Reputation: 67
My data is:
import pandas
A=pandas.read_csv(r'D:\AUL_prediction\Merge_file\plasmid',sep=' ',header=None, engine='python')
print A
result is:
0 1 2 3
0 plasmid.gb NC021289.1 75
1 plasmid.gb NC016815.1 763
2 plasmid.gb NZCP011480.1 102
3 plasmid.gb NC017324.1 1278
4 plasmid.gb NC007488.2 32
5 plasmid.gb NC019848.2 632
6 plasmid.gb NZCP007644.1 208
7 plasmid.gb NC007336.1 46
8 plasmid.gb NZCP012748.1 402
9 plasmid.gb NZCP011248.1 353
I want to sort this data based on the A[3],and A[2], any one knows how to do this? I tried sort_values, however, it does not recognize column name '0' or '1'
Upvotes: 2
Views: 12023
Reputation: 8088
I'm not sure why you insist on not using the header
If that is the original data are like so then that isn't problems
you can assign the title to the DataFrame, and that is more readable for programmers.
import pandas as pd
from io import StringIO
data = """
plasmid.gb,NC021289.1,75
plasmid.gb,NC016815.1,763
plasmid.gb,NZCP011480.1,102
plasmid.gb,NC017324.1,1278
plasmid.gb,NC007488.2,32
plasmid.gb,NC019848.2,632
plasmid.gb,NZCP007644.1,208
plasmid.gb,NC007336.1,46
plasmid.gb,NZCP012748.1,402
plasmid.gb,NZCP011248.1,3
"""
df = pd.read_csv(StringIO(data), sep=',', header=None, engine='python')
print('BEFORE\n', df)
df.columns = ['file', 'event-id', 'value']

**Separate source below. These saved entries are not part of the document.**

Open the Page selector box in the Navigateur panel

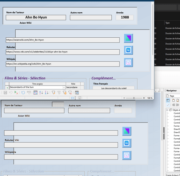coord(173,96)
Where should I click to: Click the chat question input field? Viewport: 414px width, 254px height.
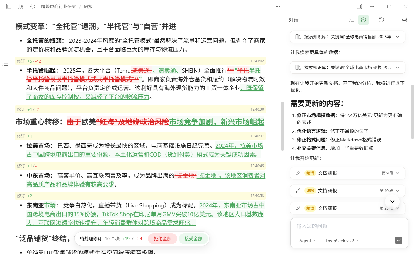pos(349,226)
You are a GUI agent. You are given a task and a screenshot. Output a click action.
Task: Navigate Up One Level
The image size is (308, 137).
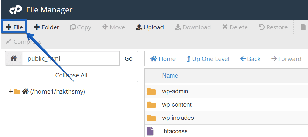click(208, 59)
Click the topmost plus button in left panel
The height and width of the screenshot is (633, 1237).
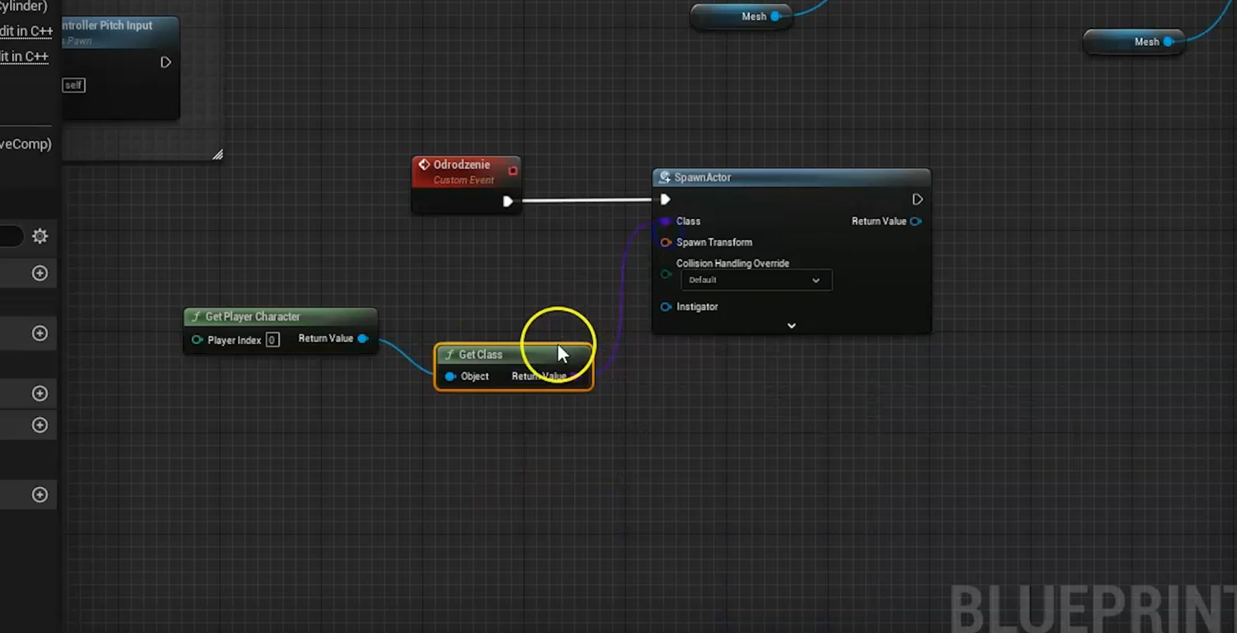[x=40, y=274]
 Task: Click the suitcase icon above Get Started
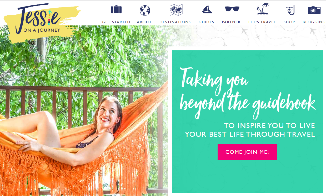[x=116, y=10]
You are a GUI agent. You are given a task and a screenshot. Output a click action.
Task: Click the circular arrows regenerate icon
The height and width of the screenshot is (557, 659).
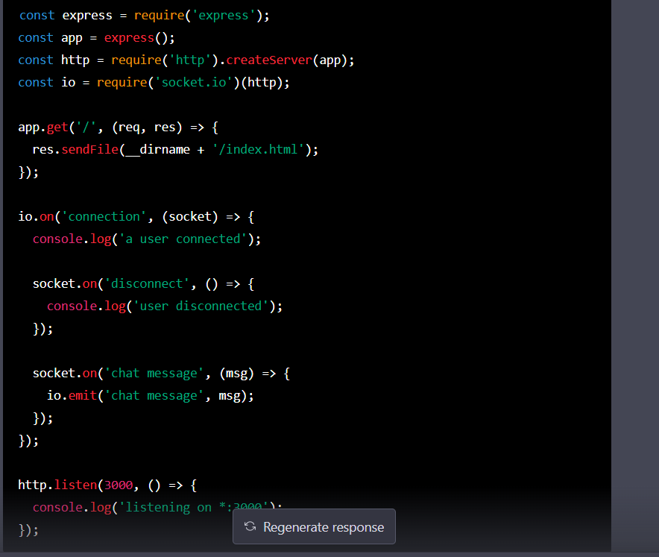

print('\nAFTER\n', df.sort_values(['value', 'event-id'], ascending=[False, True]))
output
BEFORE
0 1 2
0 plasmid.gb NC021289.1 75
1 plasmid.gb NC016815.1 763
2 plasmid.gb NZCP011480.1 102
3 plasmid.gb NC017324.1 1278
4 plasmid.gb NC007488.2 32
5 plasmid.gb NC019848.2 632
6 plasmid.gb NZCP007644.1 208
7 plasmid.gb NC007336.1 46
8 plasmid.gb NZCP012748.1 402
9 plasmid.gb NZCP011248.1 3
AFTER
file event-id value
3 plasmid.gb NC017324.1 1278
1 plasmid.gb NC016815.1 763
5 plasmid.gb NC019848.2 632
8 plasmid.gb NZCP012748.1 402
6 plasmid.gb NZCP007644.1 208
2 plasmid.gb NZCP011480.1 102
0 plasmid.gb NC021289.1 75
7 plasmid.gb NC007336.1 46
4 plasmid.gb NC007488.2 32
9 plasmid.gb NZCP011248.1 3
Upvotes: 1
Reputation: 636
The question is old, but i've just came across the problem !
when you do not have the column header, just give the values and avoid keyword by
in df.sort_values
. the solution:
df = df.sort_values(df.columns[i])
where df in your case is A
and i
is the index of the column.
Upvotes: 10
Reputation: 27879
First go with:
f = A.columns.values.tolist()
To see what is the actual names of your columns are. Then you can try:
A.sort_values(by=f[:2])
And if you sort by column name keep in mind that 2L is a long int, so just go:
A.sort_values(by=[2L])
Upvotes: 1